- QUOTED TEXT:
[START]
CA’s Ban on Private Prisons Challenged in Court
By: Patricio Muñoz-Hernandez
On January 1, 2020, California became the fourth state to ban the use of private, for-profit detention facilities, including prisons. New York, Illinois and Nevada adopted similar bans on private prisons, and nearly half of all states have no such facilities, according to the Bureau of Justice Statistics (BJS).
Governor Gavin Newsom signed Assembly Bill 32 (AB 32) into law last October, which prohibits new private detention contracts in California and adopts changes to current contracts, including phasing out existing facilities entirely by 2028.
Roughly five percent of California’s total prison population, or 7,000 inmates, were locked up as recently as 2016, according to the BJS. However, in recent years, thousands of people in private prisons have been transferred back into state-run facilities. As of June 2019, private prisons held 2,222 people, representing a roughly 68 percent decrease over three years.
[END]
- DATASET CONTENT:
[START]
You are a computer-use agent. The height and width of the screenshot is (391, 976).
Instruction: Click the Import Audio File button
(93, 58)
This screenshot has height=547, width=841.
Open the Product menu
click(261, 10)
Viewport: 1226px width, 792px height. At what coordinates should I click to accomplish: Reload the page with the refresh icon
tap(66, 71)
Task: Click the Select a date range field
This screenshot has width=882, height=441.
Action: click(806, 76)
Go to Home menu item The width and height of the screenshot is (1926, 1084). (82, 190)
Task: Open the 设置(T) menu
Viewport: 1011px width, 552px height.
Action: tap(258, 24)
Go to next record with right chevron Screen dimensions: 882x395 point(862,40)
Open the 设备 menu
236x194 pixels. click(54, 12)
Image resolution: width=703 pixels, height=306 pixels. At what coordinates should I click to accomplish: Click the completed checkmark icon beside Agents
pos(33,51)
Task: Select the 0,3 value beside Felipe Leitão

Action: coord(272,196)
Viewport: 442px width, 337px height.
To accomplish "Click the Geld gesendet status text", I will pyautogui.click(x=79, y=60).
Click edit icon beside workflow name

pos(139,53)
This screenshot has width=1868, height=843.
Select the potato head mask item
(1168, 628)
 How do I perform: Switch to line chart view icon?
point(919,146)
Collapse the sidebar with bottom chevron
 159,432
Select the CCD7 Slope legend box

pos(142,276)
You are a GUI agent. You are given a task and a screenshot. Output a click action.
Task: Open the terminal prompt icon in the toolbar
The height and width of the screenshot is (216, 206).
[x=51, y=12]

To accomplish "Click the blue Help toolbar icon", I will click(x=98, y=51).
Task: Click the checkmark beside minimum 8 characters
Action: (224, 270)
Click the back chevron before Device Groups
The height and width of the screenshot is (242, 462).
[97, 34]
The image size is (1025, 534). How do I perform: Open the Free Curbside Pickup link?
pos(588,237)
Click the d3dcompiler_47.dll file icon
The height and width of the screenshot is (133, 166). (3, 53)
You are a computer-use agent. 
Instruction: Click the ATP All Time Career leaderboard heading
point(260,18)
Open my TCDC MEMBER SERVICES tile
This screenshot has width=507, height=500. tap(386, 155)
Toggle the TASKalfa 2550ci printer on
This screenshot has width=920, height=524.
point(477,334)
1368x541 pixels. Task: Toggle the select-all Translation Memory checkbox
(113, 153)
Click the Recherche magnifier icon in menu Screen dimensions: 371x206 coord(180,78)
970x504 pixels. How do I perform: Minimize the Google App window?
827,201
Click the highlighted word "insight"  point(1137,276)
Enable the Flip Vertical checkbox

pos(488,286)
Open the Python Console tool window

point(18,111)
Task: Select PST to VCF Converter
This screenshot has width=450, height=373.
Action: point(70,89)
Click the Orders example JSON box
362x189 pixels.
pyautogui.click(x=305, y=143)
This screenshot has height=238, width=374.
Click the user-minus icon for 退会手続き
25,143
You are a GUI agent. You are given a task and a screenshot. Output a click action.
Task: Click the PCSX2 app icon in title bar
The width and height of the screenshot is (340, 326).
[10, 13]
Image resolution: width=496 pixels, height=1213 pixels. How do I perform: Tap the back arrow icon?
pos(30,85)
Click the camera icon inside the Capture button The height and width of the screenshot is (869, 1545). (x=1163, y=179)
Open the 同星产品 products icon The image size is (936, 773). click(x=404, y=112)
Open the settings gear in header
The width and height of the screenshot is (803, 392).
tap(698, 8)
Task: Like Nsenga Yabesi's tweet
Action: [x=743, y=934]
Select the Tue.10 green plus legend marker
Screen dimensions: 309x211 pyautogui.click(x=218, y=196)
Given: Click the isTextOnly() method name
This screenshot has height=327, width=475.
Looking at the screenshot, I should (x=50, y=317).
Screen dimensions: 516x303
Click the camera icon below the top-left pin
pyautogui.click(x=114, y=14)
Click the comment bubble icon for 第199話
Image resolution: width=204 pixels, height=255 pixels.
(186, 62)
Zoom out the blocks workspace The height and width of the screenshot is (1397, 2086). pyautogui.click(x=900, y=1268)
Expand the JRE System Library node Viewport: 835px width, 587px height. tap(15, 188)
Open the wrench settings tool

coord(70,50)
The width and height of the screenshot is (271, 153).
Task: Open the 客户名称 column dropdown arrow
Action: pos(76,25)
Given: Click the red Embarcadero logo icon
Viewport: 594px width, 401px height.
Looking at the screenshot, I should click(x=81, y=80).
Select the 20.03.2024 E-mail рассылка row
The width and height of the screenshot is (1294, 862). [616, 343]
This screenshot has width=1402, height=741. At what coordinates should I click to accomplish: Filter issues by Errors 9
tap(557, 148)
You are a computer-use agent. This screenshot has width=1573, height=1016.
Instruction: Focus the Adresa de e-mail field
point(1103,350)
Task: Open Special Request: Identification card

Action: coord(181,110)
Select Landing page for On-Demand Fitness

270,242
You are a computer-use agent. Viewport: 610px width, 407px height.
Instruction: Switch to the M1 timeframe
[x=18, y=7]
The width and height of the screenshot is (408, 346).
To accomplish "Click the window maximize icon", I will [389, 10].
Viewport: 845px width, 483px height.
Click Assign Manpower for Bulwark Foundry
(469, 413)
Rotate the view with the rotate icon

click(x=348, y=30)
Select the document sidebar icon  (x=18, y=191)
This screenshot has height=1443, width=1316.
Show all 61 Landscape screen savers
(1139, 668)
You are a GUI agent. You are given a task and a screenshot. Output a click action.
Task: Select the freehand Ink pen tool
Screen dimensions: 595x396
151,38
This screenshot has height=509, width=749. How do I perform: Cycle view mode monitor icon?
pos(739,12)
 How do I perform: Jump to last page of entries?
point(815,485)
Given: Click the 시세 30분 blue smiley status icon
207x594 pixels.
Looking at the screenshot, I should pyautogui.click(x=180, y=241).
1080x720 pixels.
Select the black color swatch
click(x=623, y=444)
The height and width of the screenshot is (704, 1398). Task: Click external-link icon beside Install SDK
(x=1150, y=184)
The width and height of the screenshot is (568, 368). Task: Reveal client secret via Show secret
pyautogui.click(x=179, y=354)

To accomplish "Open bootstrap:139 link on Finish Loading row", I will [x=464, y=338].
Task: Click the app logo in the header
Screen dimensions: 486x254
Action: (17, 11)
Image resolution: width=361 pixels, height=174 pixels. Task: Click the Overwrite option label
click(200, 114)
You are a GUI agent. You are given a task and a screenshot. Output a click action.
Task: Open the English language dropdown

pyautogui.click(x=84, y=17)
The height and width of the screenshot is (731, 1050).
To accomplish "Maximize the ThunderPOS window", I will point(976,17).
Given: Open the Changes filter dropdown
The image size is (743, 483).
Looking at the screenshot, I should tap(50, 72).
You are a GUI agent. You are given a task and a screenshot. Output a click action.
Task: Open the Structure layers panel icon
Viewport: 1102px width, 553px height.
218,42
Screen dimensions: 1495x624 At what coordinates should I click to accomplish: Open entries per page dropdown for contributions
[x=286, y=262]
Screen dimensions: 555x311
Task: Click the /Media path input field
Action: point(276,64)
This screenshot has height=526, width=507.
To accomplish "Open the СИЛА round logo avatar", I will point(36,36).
[END]
- GIVEN REQUEST 1:
List every state that the article on private prisons says has banned private prisons.
- GIVEN REQUEST 2:
Answer these from the article on private prisons:
(a) On what date did California's ban take effect?
(b) By what year must existing private facilities in California be phased out?
(c) How many people did California's private prisons hold as of June 2019?
- GIVEN REQUEST 3:
Reproduce everything in the article on private prisons from "Governor Gavin Newsom" down to "over three years.".

- FULL SOLUTION 1:
California, New York, Illinois, Nevada

- FULL SOLUTION 2:
(a) January 1, 2020
(b) 2028
(c) 2,222

- FULL SOLUTION 3:
Governor Gavin Newsom signed Assembly Bill 32 (AB 32) into law last October, which prohibits new private detention contracts in California and adopts changes to current contracts, including phasing out existing facilities entirely by 2028.
Roughly five percent of California’s total prison population, or 7,000 inmates, were locked up as recently as 2016, according to the BJS. However, in recent years, thousands of people in private prisons have been transferred back into state-run facilities. As of June 2019, private prisons held 2,222 people, representing a roughly 68 percent decrease over three years.